▸ **Page**:
|My summer reading: Seven novels by Charlotte, Emily and Anne Bronte and The Life of Charlotte Bronte by Elizabeth Gaskell.|
Once I got going on the Bronte sisters, I couldn't stop. After spending the summer reading all seven of their novels, plus a biography by their contemporary Elizabeth Gaskell, I'm still fascinated by Charlotte, Emily and Anne.
Their brief, isolated lives, spent mostly in their father's Yorkshire parsonage, were a mass of contradictions. Shy to the extreme, they made only brief forays into the world as students, teachers or governesses. Anne and Emily -- who died at 29 and 30 respectively -- never married, and Charlotte was married for less than a year before she died at age 39.

▸ **Provided data**:
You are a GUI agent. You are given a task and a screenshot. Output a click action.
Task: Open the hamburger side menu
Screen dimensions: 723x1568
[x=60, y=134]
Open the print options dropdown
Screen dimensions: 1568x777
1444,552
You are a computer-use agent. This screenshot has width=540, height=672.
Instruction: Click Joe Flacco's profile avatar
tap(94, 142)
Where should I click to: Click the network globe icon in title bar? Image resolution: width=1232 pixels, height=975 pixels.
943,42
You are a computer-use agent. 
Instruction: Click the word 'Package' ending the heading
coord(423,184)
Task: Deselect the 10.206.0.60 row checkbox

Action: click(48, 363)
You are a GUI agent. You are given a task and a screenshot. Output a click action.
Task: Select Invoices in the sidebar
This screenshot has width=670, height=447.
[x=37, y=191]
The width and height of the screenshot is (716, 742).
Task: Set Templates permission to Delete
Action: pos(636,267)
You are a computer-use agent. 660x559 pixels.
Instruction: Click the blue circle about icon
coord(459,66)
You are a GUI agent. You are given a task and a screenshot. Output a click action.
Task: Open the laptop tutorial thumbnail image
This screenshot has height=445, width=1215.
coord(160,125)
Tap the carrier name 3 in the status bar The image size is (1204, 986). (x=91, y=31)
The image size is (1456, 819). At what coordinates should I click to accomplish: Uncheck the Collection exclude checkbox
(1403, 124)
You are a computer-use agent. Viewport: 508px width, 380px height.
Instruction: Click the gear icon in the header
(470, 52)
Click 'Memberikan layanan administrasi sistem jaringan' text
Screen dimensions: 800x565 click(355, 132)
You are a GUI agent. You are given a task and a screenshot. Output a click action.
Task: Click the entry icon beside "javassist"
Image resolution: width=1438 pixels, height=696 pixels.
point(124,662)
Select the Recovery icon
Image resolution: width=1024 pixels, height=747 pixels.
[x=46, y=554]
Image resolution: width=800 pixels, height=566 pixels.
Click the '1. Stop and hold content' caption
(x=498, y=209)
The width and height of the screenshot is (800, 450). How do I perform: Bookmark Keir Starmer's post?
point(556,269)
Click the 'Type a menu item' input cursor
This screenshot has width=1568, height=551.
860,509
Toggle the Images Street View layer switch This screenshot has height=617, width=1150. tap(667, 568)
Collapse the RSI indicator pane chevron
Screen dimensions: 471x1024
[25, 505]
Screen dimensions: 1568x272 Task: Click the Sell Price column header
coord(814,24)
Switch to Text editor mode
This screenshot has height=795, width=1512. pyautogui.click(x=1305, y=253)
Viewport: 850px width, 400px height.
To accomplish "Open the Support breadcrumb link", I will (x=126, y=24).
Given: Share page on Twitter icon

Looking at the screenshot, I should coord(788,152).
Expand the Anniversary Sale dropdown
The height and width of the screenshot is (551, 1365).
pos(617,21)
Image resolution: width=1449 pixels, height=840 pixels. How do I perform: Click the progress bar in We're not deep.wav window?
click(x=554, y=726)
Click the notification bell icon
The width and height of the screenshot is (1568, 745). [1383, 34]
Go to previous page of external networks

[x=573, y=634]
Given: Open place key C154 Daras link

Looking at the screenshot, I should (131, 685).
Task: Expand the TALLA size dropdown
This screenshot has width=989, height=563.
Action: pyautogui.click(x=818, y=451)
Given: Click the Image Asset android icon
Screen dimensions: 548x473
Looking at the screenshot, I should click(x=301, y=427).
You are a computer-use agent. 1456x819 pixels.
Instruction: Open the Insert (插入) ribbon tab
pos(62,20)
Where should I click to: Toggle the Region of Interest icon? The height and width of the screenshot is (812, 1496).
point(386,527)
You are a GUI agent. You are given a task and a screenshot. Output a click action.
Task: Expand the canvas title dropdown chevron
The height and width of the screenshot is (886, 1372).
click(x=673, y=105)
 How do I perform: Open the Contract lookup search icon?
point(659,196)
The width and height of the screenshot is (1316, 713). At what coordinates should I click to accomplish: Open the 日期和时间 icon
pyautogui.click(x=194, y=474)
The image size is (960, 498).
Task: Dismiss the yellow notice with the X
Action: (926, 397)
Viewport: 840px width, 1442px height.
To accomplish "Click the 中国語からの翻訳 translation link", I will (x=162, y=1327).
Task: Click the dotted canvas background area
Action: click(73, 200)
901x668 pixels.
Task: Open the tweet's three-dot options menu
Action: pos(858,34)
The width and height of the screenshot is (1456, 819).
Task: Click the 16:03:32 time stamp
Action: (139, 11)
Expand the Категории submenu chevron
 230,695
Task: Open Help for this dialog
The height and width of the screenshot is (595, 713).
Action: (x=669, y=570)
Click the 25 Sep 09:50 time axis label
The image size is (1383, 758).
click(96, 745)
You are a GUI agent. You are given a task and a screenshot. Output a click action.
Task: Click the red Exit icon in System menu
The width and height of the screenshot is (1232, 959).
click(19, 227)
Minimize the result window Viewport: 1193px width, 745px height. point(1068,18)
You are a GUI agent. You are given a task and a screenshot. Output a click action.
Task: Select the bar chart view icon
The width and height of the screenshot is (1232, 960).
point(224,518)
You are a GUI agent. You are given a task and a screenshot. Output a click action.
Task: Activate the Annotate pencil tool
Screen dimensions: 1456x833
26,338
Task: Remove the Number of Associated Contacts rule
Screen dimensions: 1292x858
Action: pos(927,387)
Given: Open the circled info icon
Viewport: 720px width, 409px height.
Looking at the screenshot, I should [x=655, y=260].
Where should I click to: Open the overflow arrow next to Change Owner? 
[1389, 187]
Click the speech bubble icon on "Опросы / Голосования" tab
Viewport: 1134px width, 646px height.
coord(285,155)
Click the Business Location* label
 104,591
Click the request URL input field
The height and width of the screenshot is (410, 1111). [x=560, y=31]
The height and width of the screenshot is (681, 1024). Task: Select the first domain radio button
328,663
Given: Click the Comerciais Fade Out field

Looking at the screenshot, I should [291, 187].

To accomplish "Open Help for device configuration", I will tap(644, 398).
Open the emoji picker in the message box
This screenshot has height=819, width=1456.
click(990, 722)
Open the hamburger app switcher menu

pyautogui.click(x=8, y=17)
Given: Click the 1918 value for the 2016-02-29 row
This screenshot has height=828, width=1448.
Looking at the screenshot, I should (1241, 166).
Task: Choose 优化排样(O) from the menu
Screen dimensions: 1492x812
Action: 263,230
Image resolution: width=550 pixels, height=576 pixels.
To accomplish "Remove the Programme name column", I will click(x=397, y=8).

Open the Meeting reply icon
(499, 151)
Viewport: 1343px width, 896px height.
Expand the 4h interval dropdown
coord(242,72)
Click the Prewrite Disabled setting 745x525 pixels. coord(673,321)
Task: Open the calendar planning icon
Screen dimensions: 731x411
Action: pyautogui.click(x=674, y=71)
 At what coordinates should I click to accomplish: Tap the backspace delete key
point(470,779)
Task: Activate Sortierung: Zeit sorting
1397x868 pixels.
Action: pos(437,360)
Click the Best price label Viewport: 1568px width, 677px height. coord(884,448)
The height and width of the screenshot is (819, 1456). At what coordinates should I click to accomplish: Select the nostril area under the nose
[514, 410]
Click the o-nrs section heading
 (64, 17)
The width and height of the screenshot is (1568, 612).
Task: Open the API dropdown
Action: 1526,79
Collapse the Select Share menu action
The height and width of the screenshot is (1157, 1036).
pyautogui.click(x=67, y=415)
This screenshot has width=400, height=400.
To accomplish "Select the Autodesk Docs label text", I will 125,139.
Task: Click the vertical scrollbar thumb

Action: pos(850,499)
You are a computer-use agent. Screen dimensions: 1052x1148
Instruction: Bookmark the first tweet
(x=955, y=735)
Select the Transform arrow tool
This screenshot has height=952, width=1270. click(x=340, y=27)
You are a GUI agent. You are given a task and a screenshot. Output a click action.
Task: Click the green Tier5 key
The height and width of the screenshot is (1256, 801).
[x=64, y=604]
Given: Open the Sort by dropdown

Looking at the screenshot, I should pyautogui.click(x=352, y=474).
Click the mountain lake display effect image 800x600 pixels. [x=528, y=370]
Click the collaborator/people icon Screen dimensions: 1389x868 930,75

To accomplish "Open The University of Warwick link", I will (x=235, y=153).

▸ **Exercise tasks**:
(a) Reproduce the whole Bronte reading text word for word.
(b) Find each line in the records that contains the word "field", and copy those lines.

▸ **Responses for each task**:
(a)
|My summer reading: Seven novels by Charlotte, Emily and Anne Bronte and The Life of Charlotte Bronte by Elizabeth Gaskell.|
Once I got going on the Bronte sisters, I couldn't stop. After spending the summer reading all seven of their novels, plus a biography by their contemporary Elizabeth Gaskell, I'm still fascinated by Charlotte, Emily and Anne.
Their brief, isolated lives, spent mostly in their father's Yorkshire parsonage, were a mass of contradictions. Shy to the extreme, they made only brief forays into the world as students, teachers or governesses. Anne and Emily -- who died at 29 and 30 respectively -- never married, and Charlotte was married for less than a year before she died at age 39.

(b)
Click the request URL input field
Given: Click the Comerciais Fade Out field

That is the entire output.